Data records:

════════════════════

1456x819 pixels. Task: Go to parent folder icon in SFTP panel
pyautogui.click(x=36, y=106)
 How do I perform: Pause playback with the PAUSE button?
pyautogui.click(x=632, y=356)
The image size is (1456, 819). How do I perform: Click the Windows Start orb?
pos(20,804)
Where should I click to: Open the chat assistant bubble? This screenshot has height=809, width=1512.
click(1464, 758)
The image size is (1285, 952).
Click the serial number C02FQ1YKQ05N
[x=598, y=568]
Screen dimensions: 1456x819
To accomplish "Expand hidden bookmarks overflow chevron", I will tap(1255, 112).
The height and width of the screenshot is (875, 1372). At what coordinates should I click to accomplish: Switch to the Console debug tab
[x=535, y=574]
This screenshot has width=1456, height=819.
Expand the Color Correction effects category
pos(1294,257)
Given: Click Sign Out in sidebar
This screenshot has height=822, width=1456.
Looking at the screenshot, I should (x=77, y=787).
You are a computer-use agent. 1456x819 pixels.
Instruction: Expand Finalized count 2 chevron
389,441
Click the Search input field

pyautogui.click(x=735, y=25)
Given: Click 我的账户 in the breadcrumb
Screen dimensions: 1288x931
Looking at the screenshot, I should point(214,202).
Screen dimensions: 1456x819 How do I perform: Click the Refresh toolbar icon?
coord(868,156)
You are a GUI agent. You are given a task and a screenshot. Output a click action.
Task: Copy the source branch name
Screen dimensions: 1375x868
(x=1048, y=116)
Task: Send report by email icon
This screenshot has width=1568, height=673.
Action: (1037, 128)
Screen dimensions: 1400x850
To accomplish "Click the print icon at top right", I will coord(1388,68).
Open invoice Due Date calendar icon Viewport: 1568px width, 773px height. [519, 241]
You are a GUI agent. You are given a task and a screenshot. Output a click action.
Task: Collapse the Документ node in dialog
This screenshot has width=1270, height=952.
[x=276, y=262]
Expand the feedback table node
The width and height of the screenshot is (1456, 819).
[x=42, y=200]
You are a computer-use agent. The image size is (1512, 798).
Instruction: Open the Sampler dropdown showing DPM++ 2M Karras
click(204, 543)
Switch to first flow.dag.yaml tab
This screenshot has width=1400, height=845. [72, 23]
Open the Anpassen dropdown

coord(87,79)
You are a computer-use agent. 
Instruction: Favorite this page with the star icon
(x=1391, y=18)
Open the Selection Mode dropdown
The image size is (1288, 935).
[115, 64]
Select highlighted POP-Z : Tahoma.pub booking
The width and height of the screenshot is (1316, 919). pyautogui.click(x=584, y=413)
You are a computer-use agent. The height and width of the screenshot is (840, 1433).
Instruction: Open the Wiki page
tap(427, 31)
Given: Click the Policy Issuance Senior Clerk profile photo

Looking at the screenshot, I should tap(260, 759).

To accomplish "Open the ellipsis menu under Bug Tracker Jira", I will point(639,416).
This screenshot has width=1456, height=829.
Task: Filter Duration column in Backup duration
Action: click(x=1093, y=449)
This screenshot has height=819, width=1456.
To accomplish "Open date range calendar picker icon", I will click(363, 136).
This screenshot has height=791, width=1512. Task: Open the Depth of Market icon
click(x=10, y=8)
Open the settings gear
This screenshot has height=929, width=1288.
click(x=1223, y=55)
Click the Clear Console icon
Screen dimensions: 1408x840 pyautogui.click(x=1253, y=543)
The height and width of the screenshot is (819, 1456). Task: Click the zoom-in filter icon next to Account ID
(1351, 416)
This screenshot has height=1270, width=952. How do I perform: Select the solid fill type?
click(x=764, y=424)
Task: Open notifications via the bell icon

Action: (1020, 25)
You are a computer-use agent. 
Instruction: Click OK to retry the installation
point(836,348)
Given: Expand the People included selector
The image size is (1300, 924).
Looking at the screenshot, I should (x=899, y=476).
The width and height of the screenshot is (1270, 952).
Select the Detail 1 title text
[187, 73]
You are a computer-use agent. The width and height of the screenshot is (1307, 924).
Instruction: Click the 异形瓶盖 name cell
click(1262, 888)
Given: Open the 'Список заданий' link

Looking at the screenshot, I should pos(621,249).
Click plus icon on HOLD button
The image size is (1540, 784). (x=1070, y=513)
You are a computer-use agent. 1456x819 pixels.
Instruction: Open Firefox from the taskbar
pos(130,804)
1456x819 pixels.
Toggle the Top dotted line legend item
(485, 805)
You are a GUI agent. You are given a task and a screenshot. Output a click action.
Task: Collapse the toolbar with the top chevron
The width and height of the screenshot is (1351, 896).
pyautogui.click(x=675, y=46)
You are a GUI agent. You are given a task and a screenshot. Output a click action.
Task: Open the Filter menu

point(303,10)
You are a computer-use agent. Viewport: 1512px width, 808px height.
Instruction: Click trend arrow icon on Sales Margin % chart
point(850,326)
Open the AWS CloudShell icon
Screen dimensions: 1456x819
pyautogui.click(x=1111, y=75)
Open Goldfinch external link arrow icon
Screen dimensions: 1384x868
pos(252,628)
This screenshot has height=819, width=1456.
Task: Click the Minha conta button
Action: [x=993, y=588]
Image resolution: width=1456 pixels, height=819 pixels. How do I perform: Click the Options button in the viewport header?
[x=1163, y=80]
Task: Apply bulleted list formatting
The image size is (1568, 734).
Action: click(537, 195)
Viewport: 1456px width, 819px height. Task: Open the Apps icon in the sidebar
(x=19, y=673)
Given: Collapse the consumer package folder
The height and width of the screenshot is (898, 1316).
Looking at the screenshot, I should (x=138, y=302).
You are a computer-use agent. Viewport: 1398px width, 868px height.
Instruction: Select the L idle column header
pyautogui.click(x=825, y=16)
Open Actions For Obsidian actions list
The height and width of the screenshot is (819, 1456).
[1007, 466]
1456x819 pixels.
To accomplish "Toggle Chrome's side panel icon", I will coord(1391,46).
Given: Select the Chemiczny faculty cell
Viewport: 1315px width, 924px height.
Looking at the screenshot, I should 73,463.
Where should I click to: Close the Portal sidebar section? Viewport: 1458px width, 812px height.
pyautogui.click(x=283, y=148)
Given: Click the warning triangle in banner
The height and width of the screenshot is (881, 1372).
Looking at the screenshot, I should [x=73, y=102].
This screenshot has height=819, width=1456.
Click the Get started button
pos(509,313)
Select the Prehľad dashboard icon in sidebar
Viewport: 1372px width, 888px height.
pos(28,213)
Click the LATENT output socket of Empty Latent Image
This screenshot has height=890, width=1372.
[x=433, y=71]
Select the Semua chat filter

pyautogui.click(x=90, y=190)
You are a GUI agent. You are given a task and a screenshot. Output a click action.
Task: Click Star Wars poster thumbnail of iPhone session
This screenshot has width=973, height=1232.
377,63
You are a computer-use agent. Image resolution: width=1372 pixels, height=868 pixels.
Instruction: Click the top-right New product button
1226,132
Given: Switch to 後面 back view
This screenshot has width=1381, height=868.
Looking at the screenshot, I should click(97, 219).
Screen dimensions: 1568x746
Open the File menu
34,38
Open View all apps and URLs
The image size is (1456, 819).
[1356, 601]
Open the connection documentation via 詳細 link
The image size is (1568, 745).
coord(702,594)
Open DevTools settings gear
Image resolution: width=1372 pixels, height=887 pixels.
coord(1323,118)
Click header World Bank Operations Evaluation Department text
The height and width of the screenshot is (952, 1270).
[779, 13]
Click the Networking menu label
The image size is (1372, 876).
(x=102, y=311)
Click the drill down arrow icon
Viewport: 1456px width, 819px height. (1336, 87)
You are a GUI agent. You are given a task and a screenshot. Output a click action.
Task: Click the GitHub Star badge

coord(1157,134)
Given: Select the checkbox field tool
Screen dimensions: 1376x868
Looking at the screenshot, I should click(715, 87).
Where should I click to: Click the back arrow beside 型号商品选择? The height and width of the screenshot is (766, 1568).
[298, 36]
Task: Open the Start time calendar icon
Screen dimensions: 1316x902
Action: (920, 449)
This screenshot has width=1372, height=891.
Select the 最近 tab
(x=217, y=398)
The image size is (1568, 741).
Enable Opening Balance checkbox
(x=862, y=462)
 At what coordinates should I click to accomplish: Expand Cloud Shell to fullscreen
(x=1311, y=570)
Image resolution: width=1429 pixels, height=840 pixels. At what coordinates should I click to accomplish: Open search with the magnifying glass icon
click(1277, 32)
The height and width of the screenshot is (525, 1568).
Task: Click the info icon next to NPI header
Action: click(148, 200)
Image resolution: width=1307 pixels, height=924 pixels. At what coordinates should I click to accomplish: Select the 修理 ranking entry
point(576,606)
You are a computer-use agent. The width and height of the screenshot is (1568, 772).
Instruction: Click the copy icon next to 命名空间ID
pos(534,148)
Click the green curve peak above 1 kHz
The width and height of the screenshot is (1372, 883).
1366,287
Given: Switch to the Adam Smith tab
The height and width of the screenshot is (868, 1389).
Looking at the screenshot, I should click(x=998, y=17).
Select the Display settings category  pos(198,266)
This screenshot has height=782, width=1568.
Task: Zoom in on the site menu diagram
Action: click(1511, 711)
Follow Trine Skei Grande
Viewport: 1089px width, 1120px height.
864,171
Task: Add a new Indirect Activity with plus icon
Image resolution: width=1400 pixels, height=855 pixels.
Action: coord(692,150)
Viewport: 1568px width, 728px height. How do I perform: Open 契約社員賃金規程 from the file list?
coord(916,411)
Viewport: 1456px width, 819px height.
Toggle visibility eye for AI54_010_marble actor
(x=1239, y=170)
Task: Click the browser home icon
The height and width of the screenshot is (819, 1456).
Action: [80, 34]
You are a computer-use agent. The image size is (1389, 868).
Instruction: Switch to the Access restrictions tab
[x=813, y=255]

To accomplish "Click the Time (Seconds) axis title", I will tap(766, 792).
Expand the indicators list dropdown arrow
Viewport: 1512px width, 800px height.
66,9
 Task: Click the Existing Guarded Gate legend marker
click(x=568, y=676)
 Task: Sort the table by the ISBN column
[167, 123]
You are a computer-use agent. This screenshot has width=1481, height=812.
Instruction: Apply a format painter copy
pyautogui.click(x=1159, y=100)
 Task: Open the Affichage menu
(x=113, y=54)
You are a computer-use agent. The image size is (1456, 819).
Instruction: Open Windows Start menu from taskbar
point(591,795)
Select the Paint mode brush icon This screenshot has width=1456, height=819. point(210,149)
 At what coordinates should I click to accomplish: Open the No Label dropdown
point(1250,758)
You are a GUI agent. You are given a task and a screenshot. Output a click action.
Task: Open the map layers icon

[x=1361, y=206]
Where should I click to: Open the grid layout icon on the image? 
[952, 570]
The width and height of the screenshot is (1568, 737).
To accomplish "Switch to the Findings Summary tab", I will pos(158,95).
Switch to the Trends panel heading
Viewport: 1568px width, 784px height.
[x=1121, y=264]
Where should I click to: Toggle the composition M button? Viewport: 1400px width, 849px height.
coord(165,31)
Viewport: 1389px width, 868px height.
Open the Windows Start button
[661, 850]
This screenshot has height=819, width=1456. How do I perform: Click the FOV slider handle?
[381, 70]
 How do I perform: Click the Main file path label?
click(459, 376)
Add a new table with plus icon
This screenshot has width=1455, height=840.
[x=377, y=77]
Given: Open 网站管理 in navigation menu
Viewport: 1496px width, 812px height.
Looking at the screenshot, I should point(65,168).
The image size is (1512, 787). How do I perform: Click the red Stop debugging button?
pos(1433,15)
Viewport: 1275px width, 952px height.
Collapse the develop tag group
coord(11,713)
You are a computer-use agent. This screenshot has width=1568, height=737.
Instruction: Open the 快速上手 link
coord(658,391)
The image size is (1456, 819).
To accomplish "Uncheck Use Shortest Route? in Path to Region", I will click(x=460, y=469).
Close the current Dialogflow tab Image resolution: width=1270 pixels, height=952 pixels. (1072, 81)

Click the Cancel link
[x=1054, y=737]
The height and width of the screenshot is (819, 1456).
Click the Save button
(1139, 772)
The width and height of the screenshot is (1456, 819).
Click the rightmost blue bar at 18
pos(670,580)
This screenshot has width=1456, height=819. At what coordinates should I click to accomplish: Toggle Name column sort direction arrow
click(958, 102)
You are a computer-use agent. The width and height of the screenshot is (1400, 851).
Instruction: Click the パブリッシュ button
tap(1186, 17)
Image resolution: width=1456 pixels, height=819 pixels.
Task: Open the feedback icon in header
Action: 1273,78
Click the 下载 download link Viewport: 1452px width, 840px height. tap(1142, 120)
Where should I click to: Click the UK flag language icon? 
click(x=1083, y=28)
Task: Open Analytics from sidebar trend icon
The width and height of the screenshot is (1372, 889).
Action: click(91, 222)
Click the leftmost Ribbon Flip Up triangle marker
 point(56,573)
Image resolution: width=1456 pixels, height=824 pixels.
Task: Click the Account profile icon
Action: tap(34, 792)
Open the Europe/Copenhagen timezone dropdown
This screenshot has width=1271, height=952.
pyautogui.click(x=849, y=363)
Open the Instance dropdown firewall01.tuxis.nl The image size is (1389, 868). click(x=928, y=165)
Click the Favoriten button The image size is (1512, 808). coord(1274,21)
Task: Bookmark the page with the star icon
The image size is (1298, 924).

════════════════════

■ Problem description
Which lines of the data contain the string "calendar"? Copy each one.

■ Output of the task
Open invoice Due Date calendar icon Viewport: 1568px width, 773px height. [519, 241]
To accomplish "Open date range calendar picker icon", I will click(363, 136).
Task: Open the Start time calendar icon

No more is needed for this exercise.